Parse `thread_ts`: `p{digits}` → `{first10}.{rest}` (e.g., `p1234567890123456` → `1234567890.123456`)

```bash
node {SKILL_DIR}/scripts/slack-api.mjs <channel_id> <thread_ts> --attachments-dir OUTPUT_DIR/attachments | \
  {SKILL_DIR}/scripts/slack-to-md.sh <channel_id> <thread_ts> <workspace> OUTPUT_DIR/<output_file>.md [title]
```

After conversion, rename to a meaningful name from the first message (lowercase, hyphens, max 50 chars).
**Existing .md file**: Extract Slack URL from `> Source:` line to re-fetch.

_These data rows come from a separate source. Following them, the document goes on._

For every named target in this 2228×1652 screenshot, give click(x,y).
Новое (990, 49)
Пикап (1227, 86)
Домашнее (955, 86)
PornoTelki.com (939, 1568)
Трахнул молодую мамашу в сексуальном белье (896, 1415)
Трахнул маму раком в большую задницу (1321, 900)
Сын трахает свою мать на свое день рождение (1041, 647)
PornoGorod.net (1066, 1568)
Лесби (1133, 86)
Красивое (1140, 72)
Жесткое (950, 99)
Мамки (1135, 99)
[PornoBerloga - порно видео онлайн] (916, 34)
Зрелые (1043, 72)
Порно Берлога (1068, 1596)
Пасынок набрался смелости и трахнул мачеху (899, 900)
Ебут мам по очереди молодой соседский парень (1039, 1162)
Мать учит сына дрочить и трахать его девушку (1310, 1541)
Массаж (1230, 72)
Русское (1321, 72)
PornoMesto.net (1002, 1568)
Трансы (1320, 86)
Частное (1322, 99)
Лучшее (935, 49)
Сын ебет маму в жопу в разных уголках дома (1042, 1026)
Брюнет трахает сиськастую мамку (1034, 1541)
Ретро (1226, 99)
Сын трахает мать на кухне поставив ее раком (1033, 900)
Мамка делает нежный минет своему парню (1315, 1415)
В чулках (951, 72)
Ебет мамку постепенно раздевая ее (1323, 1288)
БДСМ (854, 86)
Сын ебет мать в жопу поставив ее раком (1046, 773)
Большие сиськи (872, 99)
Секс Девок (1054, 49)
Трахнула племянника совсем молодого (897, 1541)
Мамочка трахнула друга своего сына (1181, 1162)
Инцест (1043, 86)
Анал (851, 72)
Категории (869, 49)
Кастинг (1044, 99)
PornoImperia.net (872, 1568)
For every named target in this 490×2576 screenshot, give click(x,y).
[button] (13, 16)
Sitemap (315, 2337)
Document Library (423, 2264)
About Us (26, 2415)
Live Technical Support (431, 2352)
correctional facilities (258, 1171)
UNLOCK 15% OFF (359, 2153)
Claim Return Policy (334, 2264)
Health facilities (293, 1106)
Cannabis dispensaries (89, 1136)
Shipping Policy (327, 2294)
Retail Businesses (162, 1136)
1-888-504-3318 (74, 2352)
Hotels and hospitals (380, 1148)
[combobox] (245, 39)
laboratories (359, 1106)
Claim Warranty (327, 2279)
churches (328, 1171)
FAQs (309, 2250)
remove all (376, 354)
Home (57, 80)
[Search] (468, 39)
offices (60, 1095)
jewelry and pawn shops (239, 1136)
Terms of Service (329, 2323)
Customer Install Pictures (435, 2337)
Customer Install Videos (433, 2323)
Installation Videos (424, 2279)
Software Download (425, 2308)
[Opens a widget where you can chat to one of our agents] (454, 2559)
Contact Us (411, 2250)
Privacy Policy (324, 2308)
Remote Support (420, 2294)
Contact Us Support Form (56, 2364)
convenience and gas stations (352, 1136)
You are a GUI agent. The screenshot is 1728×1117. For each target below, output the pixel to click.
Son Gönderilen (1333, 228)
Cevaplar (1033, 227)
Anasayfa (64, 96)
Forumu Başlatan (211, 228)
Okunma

**Prerequisites**: Node.js 18+, Slack Bot (`channels:history`, `channels:join`, `users:read`, `files:read`), `SLACK_BOT_TOKEN` in `~/.claude/.env`.
Details: [references/slack-export.md](references/slack-export.md)

---

## Notion Export

```bash
python3 {SKILL_DIR}/scripts/notion-to-md.py "$URL" "$OUTPUT_PATH"
```

**Prerequisites**: Page must be **published to the web**. Python 3.7+.
**Limitations**: Sub-pages → `<!-- missing block -->`, images URL-only (S3 expires), no database views.
Details: [references/notion-export.md](references/notion-export.md)

---

## WebFetch Fallback

For URLs that don't match any known service:

1. Use WebFetch to download the page content.
2. Save the result as markdown to `{OUTPUT_DIR}/{sanitized-title}.md`.
3. Sanitize the title: lowercase, spaces to hyphens, remove special characters, max 50 chars.

---

## Supplementary Research

After gathering content, if best practices, reference documentation, or supplementary context would help the user, use the **WebSearch** tool to look them up autonomously.

Examples:
- Gathered a Google Doc describing a migration plan → search for best practices on that migration
- Gathered a Slack thread about an unfamiliar library → search for its official docs or common patterns
- Gathered a Notion page with a technical spec → search for related implementation examples

The user's environment determines how WebSearch is fulfilled (built-in or redirected to an external search skill via hook). This skill does not need to know the details.